#### TEXT UNDER STUDY
┌────────

Kureha Corporation
- Native name: 株式会社クレハ
- Company type: Public KK
- Traded as: TYO: 4023
- ISIN: JP3271600003
- Industry: Chemicals
- Founded: June 21, 1944; 81 years ago
- Headquarters: Nihonbashi, Chuo-ku, Tokyo, 103-8552, Japan
- Area served: Worldwide
- Key people: Yutaka Kobayashi (President and CEO)
- Products: Functional materials; Specialty chemicals; Plastics;
- Revenue: JPY 147.3 billion (FY 2017) (US$ 1.39 billion) (FY 2017)
- Net income: JPY 9.7 billion (FY 2017) (US$ 91.5 million) (FY 2017)
- Number of employees: 4,374 (consolidated, as of March 31, 2018)
- Website: Official website

= Kureha Corporation =

Japanese manufacturer

Kureha Corporation (株式会社クレハ, Kabushiki-gaisha Kureha) is a Japanese manufacturer of specialty chemicals, polymers and agrichemicals.

==Corporate affairs==
Kureha Chemical Industries is a member of the Mizuho keiretsu.

└────────

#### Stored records
┌────────

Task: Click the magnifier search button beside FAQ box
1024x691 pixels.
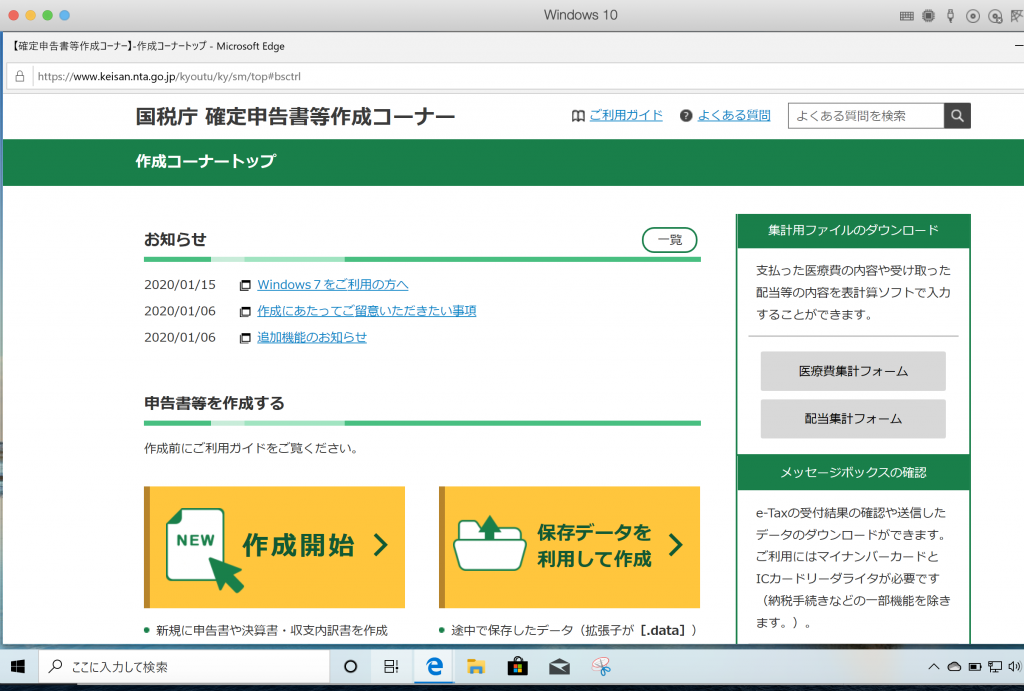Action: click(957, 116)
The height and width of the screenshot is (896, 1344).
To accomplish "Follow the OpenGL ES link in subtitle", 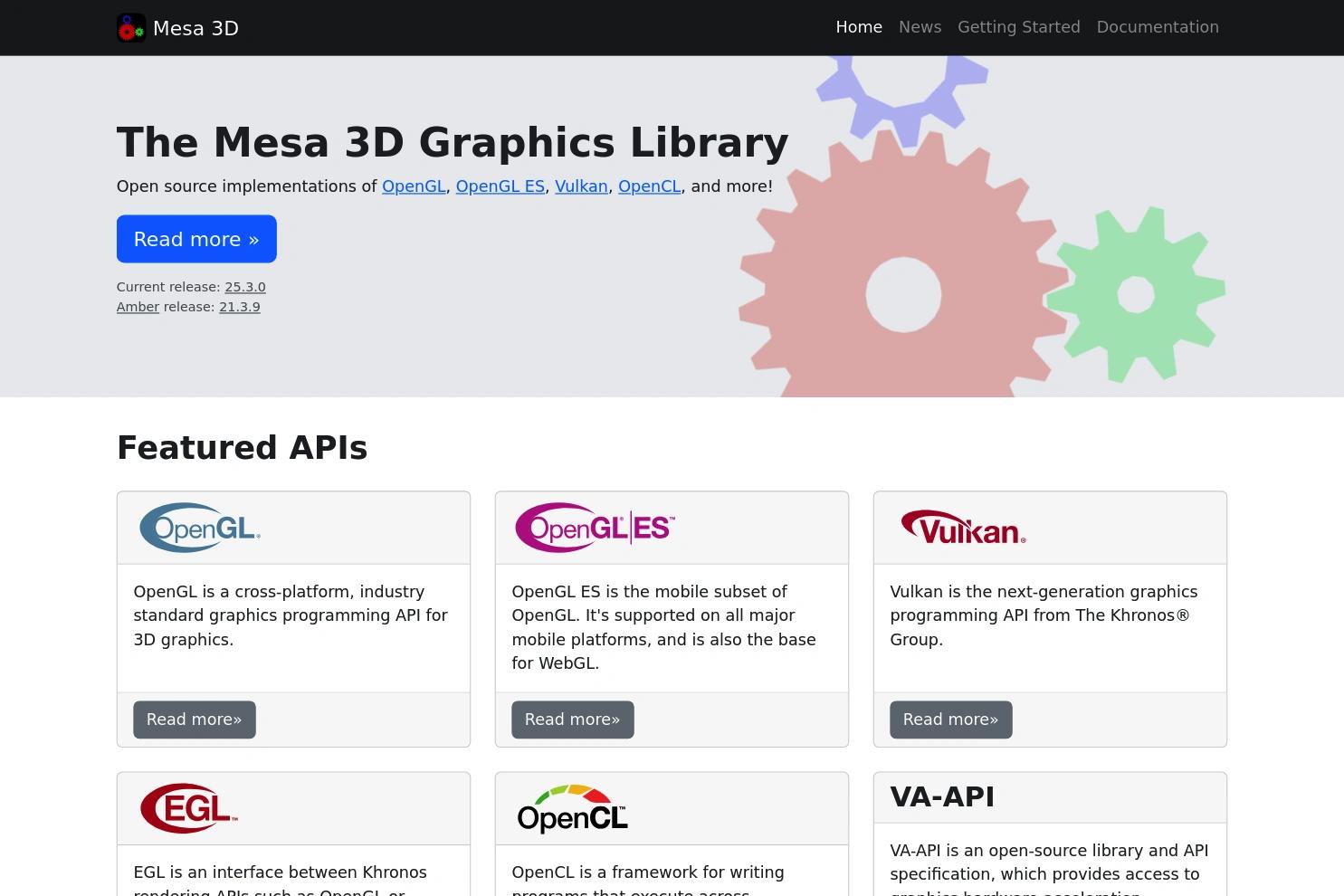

└────────

#### PROBLEM DESCRIPTION
Continue the article on Kureha Corporation, starting after its final sentence. The records were drawn from a separate source unrelated to the text.

#### TASK RESPONSE
==Products==

===Polyglycolic acid===
One of the company's long-term investments is in polyglycolic acid (PGA). The company developed a mass scale manufacturing technique for the chemical, which has been a development project of the company since the early 90s. The company has stated a strategy of committing to invest in PGA for a long period, patiently waiting for market demand to develop. To manufacture PGA, the company invested 100 million in a manufacturing facility in Belle, West Virginia to be located nearby a Dupont plant that produces glycolic acid, a primary feedstock for PGA.

===Polyphenylene sulfide===
Kureha is the world's largest producer of polyphenylene sulfide, a heat-resistant polymer is used in industrial applications such as automotive electronics. The polymer its produced at the company's site in Iwaki, Japan and in Wilmington, United States by Fortron Industries, a joint venture of Kureha and Celanese.